The SPSC is based on a well-documented tendency for sandy soils to retain P effectively up to a threshold ratio of P / (iron + aluminum)—above which P release to solution can become problematic. This ratio is referred to as the "P saturation ratio" (PSR). It is calculated as:
PSR = (Extractable-P/31) / [(Extractable-Fe/56) + (Extractable-Al/27)] Equation 1
Details of the PSR concept can be obtained from SL333/SS539 and Nair et al. 2004.
The PSR is a more precise indicator of P loss risk than STP, but it also fails to index P retention capacity of a soil. The nutrient management scheme should be designed to keep the STP or the PSR value from rising appreciably so as to minimize risk of P loss from the soil. The SPSC adds a capacity dimension that enables the prediction of how much P can be loaded prior to the onset of significant risk.

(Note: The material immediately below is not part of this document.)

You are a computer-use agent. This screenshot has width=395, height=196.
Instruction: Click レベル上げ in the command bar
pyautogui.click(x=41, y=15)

The SPSC is a calculation that accounts for P loss risks arising from previous loading as well as inherently low P sorption capacity. It provides a direct estimate of the amount of P a soil can hold before exceeding a threshold soil equilibrium concentration, i.e., before the soil becomes an environmental risk. Hence it captures the high risk for soils with very low inherent P retention capacity but that have low STP and PSR. It also distinguishes situations where soils with elevated STP can still have some remaining capacity to safely retain P due to relatively high P retention capacity.
SPSC can be determined using the following formula (Nair and Harris 2004):
SPSC = (Threshold PSROx – Soil PSROx) * Oxalate-[(Fe/56) + (Al/27)] * 31 (mg/kg)
PSROx = (Oxalate-P/31) / [(Oxalate-Fe/56) + (Oxalate-Al/27)] Equation 2
SPSC can also be determined using P, Fe, and Al from a soil test solution such as Mehlich 1 solution.
The PSR is calculated for each sample as the molar ratio of Mehlich 1-extractable P to Mehlich 1-extractable [Fe + Al].
PSRM1 = (Mehlich 1-P/31) / [(Mehlich 1-Fe/56) + (Mehlich 1-Al/27)] Equation 3
SPSC = (Threshold PSRM1 – Soil PSR M1) * Mehlich 1-[(Fe/56) + (Al/27)] * 31 * X (mg/kg) Equation 4
X is the conversion factor needed when calculating SPSC using Mehlich 1 parameters. When X is not included in the equation, SPSC is replaced by the term "Capacity Factor" (CF).
CF = (Threshold PSRM1 – Soil PSR M1) * Mehlich 1-[(Fe/56) + (Al/27)] * 31 (mg/kg) Equation 5
A soil can have only one soil P storage capacity or SPSC. Mehlich 1 solution does not extract P, Fe, and Al with the same efficiency as the oxalate solution. The conversion factor, X, is determined by a simple regression between SPSC calculated using oxalate and Mehlich 1 parameters. The X value is likely different for surface (A) horizons, subsurface (E) horizons, and for spodic (Bh) horizons. For the surface horizons, SPSC = (1.3 x CF) - 0.33; R2 = 0.90. Therefore X = 1.3. This value may be used for all A and E horizon soils in Florida as the relationship was created from data for the surface and subsurface soils representing Alfisols, Entisols, and Ultisols of the Suwannee River Basin (Chrysostome et al. 2007) and Spodosols of the Lake Okeechobee Basin.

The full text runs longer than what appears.